AP Photo/Lisa Marie Pane

I’m always amazed at people who actually want their rights to be restricted. Many argue that they want others’ rights limited in some way, but usually, these same people want theirs left alone. Yet young people who actually want age limits for gun purchases always baffle me.

Especially since they usually don’t understand the subject all that well.

Take this op-ed calling for just that.

On Aug.17, the first day of classes for the South Bend school district, shots were fired by a 16-year-old high school student near the intersection of Huey and Bulla streets after a group of students were dropped off by a school bus. A month later, a gun was reported on a bus transporting Jackson Middle School students home. Then, just a couple days later, a loaded gun was found by staff at Washington High School. The prevalence of firearms in the hands of young adults in Indiana is becoming all too commonplace and puts our communities at risk.

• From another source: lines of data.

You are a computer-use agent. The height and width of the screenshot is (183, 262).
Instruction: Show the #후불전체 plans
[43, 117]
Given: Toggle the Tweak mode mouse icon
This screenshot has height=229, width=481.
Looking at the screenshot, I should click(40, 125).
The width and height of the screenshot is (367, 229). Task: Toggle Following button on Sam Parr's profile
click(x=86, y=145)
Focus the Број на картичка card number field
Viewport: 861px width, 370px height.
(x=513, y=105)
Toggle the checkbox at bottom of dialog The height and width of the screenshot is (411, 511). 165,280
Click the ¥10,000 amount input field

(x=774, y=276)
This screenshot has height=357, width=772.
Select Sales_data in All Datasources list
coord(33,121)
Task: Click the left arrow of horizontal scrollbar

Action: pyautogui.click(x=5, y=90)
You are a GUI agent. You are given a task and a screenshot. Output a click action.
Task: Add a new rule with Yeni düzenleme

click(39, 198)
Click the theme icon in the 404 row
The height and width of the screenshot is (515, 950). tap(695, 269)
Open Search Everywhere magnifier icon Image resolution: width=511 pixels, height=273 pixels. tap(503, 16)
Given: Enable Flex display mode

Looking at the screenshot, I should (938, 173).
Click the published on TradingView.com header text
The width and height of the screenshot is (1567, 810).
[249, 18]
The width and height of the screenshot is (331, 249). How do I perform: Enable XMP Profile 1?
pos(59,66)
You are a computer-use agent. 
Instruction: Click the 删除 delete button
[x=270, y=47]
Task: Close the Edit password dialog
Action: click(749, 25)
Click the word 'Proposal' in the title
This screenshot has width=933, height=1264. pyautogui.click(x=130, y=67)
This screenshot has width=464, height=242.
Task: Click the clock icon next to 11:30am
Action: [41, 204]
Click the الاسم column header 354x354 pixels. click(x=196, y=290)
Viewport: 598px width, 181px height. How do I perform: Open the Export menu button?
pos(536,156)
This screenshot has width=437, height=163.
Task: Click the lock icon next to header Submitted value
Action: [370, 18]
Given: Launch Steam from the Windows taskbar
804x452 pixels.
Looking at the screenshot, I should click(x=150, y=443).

Like most Americans our age, we grew up in the shadow of gun violence. The shrieking alarms, the nervous fidgeting under desks during active shooter drills penetrated our upbringings with tangible anxiety. This issue has become intergenerational, with no group truly safe from the fear of a shooting being around the corner. Parents are now sending their kids to school not knowing if it will be the last time they see them alive. And while the vast majority of children in this country do not confront a muzzle directly, all feel its influence in their daily lives. For those growing up, this terrifying reality is beyond their realms of control.

As students at the University of Notre Dame and active members of the South Bend community, we are partnering with the Center for Social Concerns to advocate for gun violence prevention. This community is our home, and its residents our neighbors.

We are speaking from a generation whose education was equally focused on surviving during shooter drills as it was learning geometry and world history. Young adults like us, ranging from 18 to 21, are also the age of many perpetrators of gun violence, as seen in cities such as BuffaloUvaldeParkland, and most recently, St. Louis.

So they want age limits for guns.

However, there’s an issue here, because the author starts off by presenting an armed 16-year-old as some kind of evidence that current law is insufficient. That’s followed up with a tale of an armed middle school student.

The problem is, 16 is too young to buy a firearm in any state in the US, much less anywhere else. It would seem obvious that such is the case for anyone in middle school.

“But Parkland and Uvalde and-”

Yes, those were all shooters under the age of 21. Yet if 16-year-olds and middle schoolers have little trouble getting guns, what are the odds that those killers would still have gotten a firearm? I’d say pretty good, all things considered.

Let’s remember that the Columbine killers were underage as well, but they were able to amass several guns with little difficulty.

Yes, school shootings are terrible. No one is disputing this.

But the problem here is that age limits won’t keep guns out of mass shooters’ hands. It will, however, make it harder for legal adults to obtain the means to defend themselves.

If you want to stop school shootings, then focus on mental health. Don’t deny lawful adults their rights simply because you’re uncomfortable with how they might use them. That’s not how rights work.

Further, gun control simply doesn’t work to stop such shootings. It never has and it never will.